# Career in Auto Tuning, UAE ?



## Al-hindi (Jan 7, 2012)

Hi there, I am looking for career opportunity in Auto sector (sp.-tuning,modification), I have bachelors in Automobiles engineering From India. I am about to finish MEM- Masters of Engineering Management from an Australian university here in Dubai. 
All the job openings(Auto.) in Dubai are either in sales or marketing. But I am more inclined towards technical side. Although there are many Auto Tuning firms dealing with engine as well as body works, I am clueless how to get a job. As they dont advertise in news paper or online, how to get in touch with them? should I seek help from some consultancies or recruitment agencies ? Is it safe/legal? Any Suggestions?

Thank you


----------



## INFAMOUS (Apr 19, 2011)

All I can say is that if you could offer performance tuning here in the UAE on dynos and make a name for yourself you would be extremely successful.... Most tuning here all comes out of the US to the extent that people have tuners flown over...


----------



## BedouGirl (Sep 15, 2011)

I don't think you need to wait till they advertise, you just send your CV off to them on spec.
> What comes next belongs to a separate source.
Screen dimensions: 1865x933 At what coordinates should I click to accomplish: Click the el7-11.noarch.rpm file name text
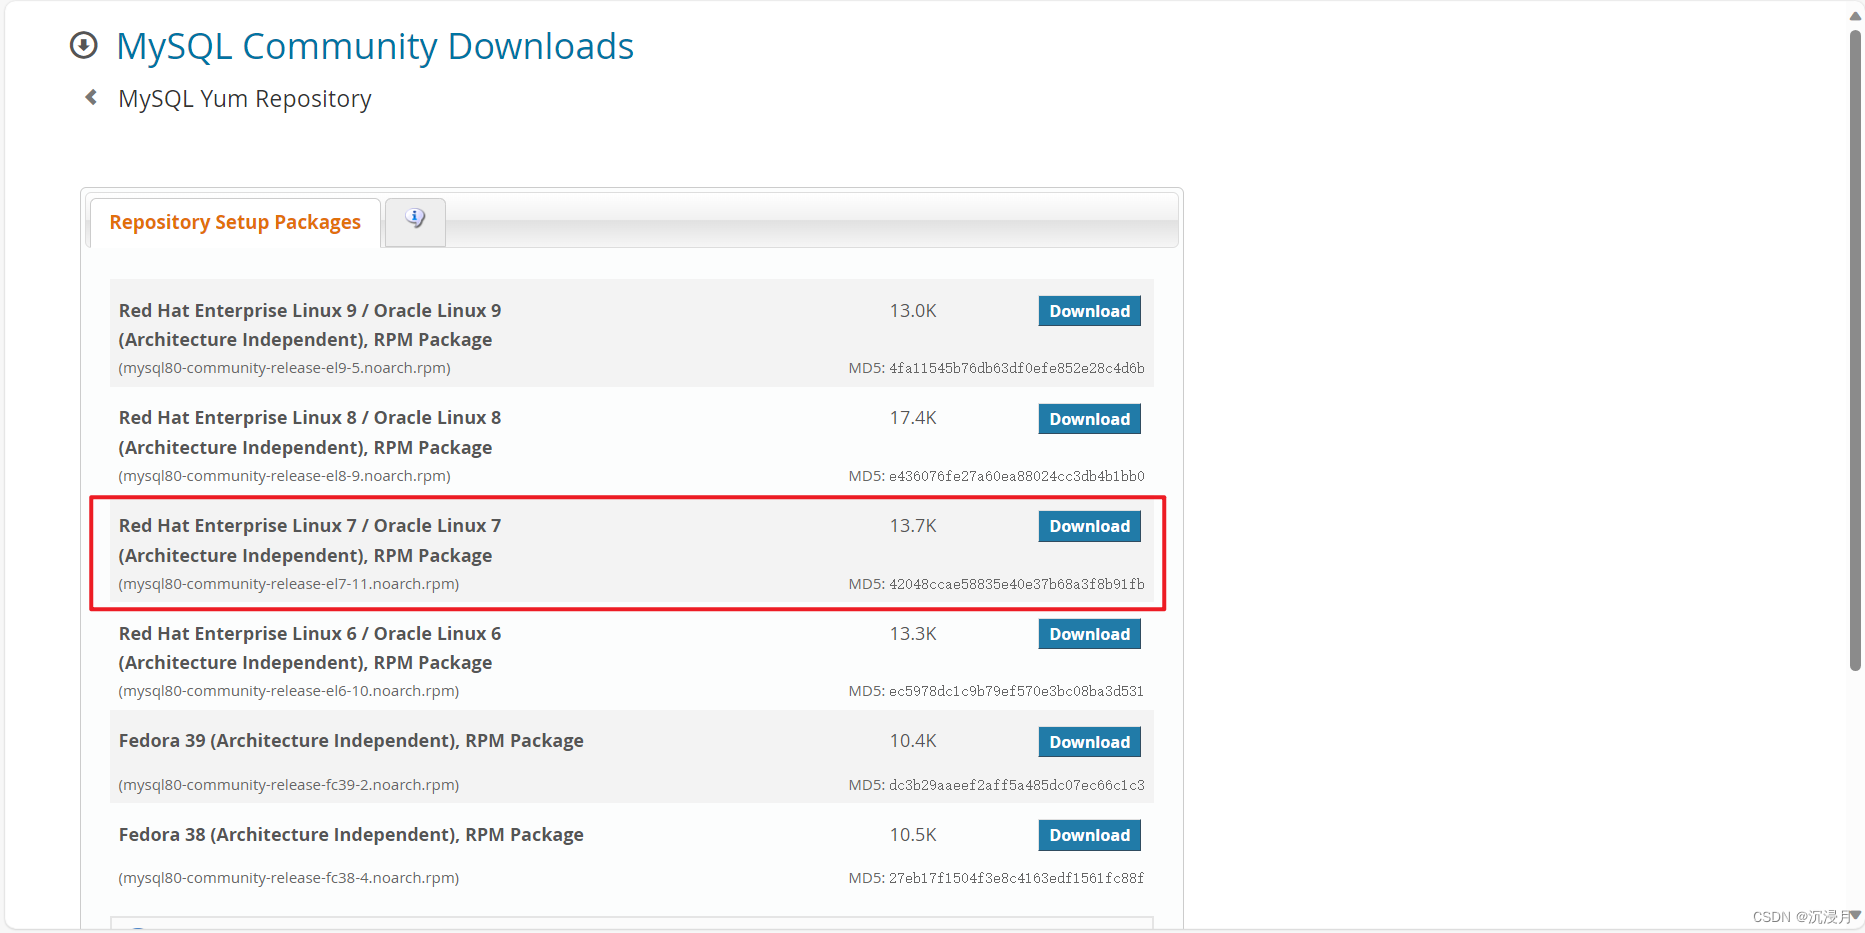(x=289, y=584)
I just googled them for you http://www.google.co.uk/search?q=auto+tuning+in+dubai&ie=UTF-8&oe=UTF-8&hl=en&client=safari


----------



## Al-hindi (Jan 7, 2012)

@infamous, thanx for ur suggestion, thats what my future goal is, but I lack in experience as I am a fresher and the Capital inv. also would be an issue now. So I was thinking to work for some years,learn a few things and then I can start something.

@BedouGirl, thank you, I appreciate it, definitely I should give it a try. let's see what comes out.


----------



## BedouGirl (Sep 15, 2011)

Good luck - let us know...


----------